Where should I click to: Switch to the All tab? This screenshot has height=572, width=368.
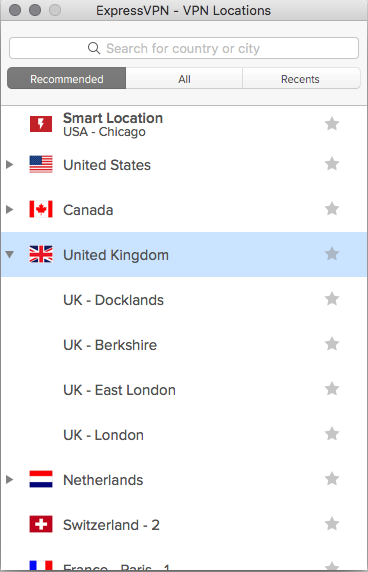[x=184, y=78]
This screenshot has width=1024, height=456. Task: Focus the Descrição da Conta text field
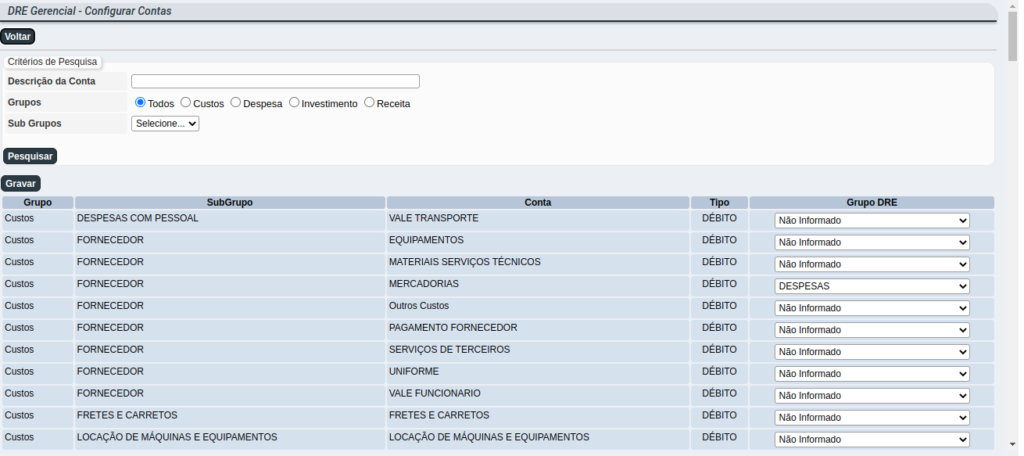coord(275,82)
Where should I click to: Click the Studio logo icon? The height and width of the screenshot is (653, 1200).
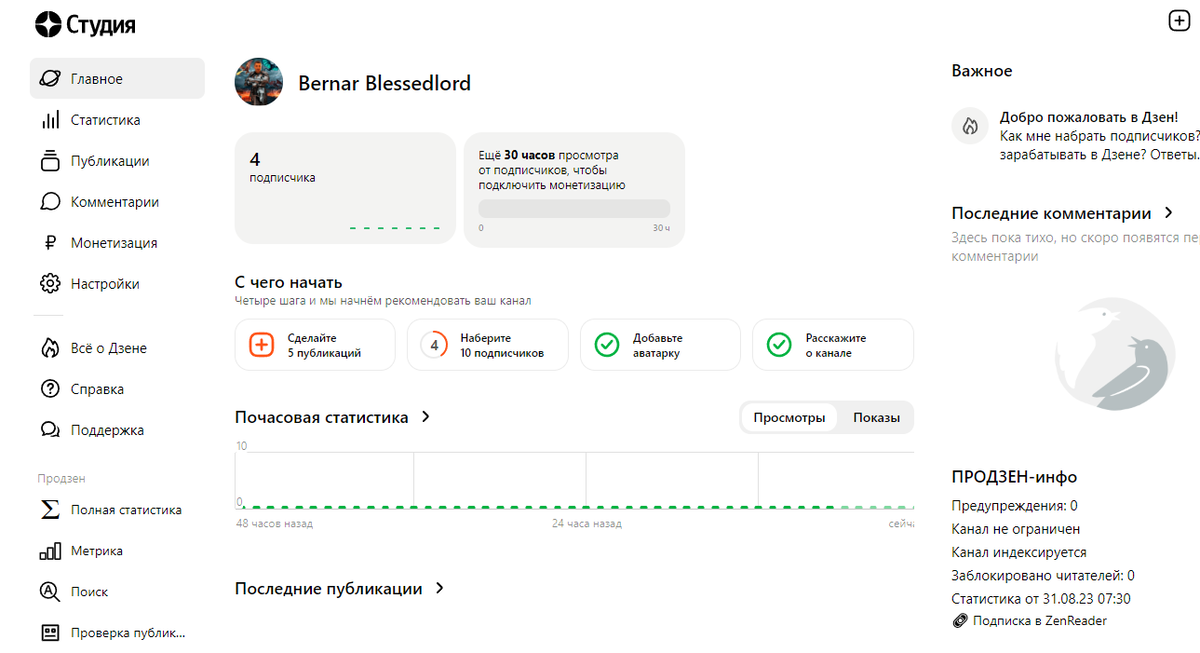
::::::
§ JOB
Return each line of the rows above in which the string "should" appears.

§ RESULT OF THE EXERCISE
Where should I click to: Switch to the All tab? This screenshot has height=572, width=368.
Where should I click to: Click the Studio logo icon? The height and width of the screenshot is (653, 1200).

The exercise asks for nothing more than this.